- _Requirement_
Set down, exactly as they appear, the line containing "Follow the お問い合わせページ" and all subsequent lines through the end of the material below.

-- Records for processing follows --

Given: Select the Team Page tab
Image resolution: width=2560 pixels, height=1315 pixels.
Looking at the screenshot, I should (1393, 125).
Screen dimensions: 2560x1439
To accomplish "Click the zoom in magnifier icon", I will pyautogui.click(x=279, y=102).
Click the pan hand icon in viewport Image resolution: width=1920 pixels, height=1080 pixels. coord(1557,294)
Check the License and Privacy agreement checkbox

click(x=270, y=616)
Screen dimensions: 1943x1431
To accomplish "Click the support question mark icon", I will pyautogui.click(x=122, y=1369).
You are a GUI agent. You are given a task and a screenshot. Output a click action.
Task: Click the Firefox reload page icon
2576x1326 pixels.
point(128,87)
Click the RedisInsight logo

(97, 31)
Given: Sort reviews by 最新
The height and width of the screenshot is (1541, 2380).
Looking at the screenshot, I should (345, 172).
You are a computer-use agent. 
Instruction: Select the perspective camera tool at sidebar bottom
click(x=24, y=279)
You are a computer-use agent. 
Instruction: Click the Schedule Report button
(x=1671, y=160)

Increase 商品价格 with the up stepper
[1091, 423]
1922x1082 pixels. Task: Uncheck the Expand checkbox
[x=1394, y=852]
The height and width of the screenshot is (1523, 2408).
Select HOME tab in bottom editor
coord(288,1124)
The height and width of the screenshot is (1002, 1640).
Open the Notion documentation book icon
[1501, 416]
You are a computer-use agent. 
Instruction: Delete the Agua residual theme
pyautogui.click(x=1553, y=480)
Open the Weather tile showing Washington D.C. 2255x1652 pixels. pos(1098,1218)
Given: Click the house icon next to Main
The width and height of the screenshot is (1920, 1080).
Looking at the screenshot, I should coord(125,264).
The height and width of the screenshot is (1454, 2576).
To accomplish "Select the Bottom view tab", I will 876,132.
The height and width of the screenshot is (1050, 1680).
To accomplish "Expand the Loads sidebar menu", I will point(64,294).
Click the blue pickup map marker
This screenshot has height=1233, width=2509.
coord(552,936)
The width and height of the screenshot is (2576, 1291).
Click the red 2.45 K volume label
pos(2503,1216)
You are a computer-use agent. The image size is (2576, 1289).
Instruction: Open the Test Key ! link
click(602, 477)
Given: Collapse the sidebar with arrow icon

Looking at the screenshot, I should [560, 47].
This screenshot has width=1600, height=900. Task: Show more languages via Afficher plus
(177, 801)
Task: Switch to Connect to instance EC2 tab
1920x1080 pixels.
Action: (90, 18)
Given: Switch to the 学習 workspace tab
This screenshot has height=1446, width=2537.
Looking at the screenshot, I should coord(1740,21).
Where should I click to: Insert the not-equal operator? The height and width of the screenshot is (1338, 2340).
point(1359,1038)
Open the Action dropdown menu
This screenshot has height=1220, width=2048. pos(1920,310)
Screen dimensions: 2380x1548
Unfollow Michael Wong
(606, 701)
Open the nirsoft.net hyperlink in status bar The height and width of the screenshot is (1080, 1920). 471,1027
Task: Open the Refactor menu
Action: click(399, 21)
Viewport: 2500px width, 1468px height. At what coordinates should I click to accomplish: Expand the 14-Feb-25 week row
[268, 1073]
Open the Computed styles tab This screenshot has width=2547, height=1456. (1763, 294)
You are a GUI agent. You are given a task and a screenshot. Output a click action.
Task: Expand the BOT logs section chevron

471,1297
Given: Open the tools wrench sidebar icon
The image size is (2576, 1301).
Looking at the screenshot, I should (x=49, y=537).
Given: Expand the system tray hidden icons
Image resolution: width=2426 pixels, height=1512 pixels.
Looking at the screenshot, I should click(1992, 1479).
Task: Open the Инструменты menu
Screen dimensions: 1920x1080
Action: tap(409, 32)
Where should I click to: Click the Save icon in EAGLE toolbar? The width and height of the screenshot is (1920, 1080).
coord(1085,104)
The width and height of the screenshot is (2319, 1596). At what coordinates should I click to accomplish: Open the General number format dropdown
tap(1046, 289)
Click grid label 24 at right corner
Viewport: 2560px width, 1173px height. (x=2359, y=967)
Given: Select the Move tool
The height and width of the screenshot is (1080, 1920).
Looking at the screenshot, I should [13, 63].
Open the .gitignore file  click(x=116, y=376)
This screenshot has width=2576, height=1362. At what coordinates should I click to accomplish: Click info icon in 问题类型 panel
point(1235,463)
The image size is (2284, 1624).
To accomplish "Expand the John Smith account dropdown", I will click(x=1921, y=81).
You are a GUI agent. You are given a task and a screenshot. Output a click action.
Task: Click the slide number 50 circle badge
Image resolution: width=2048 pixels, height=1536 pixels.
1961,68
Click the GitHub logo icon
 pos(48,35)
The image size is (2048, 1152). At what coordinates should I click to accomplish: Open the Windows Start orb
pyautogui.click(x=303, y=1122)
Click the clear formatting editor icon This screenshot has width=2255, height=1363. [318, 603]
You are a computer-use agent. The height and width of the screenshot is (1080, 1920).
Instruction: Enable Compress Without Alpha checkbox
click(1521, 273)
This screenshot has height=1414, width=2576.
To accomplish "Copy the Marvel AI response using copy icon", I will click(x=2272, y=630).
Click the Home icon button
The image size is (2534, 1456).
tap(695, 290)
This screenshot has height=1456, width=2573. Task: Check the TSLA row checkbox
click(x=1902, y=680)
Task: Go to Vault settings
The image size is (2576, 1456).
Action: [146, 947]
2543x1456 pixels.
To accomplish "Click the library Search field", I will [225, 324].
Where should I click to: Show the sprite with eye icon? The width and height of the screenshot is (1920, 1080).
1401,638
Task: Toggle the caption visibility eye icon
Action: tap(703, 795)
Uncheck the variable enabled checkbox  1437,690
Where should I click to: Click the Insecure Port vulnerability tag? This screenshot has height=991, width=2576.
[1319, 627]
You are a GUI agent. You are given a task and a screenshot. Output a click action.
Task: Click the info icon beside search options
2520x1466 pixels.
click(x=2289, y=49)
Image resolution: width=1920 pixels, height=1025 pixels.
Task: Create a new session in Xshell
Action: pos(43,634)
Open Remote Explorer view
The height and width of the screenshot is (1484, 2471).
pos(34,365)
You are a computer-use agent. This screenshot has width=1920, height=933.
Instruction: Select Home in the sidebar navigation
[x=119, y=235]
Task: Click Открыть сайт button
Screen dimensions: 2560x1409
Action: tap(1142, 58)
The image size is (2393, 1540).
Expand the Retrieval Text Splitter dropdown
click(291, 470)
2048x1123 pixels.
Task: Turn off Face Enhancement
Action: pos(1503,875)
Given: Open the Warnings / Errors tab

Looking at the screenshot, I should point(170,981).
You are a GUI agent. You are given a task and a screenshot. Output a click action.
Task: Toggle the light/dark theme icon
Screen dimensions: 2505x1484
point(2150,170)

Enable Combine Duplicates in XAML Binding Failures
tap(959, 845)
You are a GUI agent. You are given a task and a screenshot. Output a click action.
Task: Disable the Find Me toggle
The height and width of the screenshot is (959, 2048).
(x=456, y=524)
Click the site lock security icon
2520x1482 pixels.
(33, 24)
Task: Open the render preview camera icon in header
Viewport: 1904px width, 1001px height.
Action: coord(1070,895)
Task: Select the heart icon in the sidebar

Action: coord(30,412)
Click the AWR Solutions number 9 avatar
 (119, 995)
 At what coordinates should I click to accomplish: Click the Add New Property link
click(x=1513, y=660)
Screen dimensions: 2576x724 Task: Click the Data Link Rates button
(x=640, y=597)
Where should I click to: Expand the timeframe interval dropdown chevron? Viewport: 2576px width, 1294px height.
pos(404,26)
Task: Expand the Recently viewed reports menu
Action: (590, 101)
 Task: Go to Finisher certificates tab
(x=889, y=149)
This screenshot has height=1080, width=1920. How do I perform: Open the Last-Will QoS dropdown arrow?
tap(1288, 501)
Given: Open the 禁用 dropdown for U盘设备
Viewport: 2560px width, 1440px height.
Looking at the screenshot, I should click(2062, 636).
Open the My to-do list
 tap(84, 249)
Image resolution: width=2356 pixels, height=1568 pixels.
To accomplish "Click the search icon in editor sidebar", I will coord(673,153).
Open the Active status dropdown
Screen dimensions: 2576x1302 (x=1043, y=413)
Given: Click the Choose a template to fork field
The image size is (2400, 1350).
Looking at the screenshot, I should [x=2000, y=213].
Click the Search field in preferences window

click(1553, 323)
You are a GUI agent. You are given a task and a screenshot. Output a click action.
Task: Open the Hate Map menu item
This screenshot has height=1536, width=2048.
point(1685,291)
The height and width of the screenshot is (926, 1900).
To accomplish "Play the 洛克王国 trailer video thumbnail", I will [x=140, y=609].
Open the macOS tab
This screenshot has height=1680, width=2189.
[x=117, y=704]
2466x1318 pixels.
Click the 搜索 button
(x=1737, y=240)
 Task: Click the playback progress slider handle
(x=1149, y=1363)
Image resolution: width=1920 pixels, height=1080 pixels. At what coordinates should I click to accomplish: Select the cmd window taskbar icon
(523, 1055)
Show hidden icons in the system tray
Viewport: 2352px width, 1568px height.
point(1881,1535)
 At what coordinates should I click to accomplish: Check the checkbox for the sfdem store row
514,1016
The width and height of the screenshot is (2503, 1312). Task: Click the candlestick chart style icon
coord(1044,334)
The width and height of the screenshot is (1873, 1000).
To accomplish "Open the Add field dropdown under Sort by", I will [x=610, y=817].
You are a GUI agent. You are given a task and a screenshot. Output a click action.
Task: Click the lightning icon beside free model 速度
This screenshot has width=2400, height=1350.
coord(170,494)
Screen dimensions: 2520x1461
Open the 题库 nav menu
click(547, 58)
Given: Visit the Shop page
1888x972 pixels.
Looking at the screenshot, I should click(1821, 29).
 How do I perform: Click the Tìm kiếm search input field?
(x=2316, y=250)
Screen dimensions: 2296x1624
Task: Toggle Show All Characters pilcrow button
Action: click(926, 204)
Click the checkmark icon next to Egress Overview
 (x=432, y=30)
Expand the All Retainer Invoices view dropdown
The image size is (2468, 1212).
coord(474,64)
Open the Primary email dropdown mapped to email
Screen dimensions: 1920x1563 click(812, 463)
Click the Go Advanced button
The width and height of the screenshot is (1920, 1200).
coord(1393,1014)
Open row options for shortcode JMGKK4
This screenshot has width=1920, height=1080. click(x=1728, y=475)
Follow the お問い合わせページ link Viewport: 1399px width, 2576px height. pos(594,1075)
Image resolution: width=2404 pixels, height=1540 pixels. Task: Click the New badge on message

-- Records for processing concluded --

- _Response to this exercise_
Follow the お問い合わせページ link Viewport: 1399px width, 2576px height. pos(594,1075)
Image resolution: width=2404 pixels, height=1540 pixels. Task: Click the New badge on message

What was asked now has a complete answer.